*** Dataset entries ***

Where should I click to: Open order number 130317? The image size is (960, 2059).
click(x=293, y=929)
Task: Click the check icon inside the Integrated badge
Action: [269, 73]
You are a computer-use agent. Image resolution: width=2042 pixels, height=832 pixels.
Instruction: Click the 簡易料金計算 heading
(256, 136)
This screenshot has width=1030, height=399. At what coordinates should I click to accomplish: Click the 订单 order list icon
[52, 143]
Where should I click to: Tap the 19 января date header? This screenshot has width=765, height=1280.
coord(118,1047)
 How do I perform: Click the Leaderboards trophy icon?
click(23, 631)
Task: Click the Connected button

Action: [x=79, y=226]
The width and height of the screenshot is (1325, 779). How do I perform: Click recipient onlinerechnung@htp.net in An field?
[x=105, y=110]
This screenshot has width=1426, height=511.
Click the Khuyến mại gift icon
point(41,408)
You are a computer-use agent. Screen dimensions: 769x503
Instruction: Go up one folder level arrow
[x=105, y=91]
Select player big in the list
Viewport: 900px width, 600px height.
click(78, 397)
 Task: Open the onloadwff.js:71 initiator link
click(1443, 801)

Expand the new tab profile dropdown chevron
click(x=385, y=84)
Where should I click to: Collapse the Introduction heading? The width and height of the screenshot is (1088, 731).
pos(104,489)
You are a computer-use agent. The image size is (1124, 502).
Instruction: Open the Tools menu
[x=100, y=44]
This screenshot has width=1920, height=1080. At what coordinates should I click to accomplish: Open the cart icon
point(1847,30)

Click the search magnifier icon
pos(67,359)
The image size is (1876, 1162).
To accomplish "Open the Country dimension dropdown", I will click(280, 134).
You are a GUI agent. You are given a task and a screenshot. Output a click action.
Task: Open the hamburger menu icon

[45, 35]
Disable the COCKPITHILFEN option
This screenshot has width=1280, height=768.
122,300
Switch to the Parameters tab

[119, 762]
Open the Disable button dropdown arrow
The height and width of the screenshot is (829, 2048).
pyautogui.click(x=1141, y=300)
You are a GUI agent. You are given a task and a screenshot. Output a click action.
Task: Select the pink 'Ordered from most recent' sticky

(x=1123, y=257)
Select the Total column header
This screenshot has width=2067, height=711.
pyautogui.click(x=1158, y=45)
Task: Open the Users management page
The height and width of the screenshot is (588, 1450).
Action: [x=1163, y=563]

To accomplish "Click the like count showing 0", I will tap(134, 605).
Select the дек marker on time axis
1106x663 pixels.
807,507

*** End of Dataset entries ***

From the records above, return each line that has the string "agent".

You are a computer-use agent. Image resolution: width=2042 pixels, height=832 pixels.
You are a computer-use agent. Screen dimensions: 769x503
You are a computer-use agent. The image size is (1124, 502).
You are a GUI agent. You are given a task and a screenshot. Output a click action.
You are a GUI agent. You are given a task and a screenshot. Output a click action.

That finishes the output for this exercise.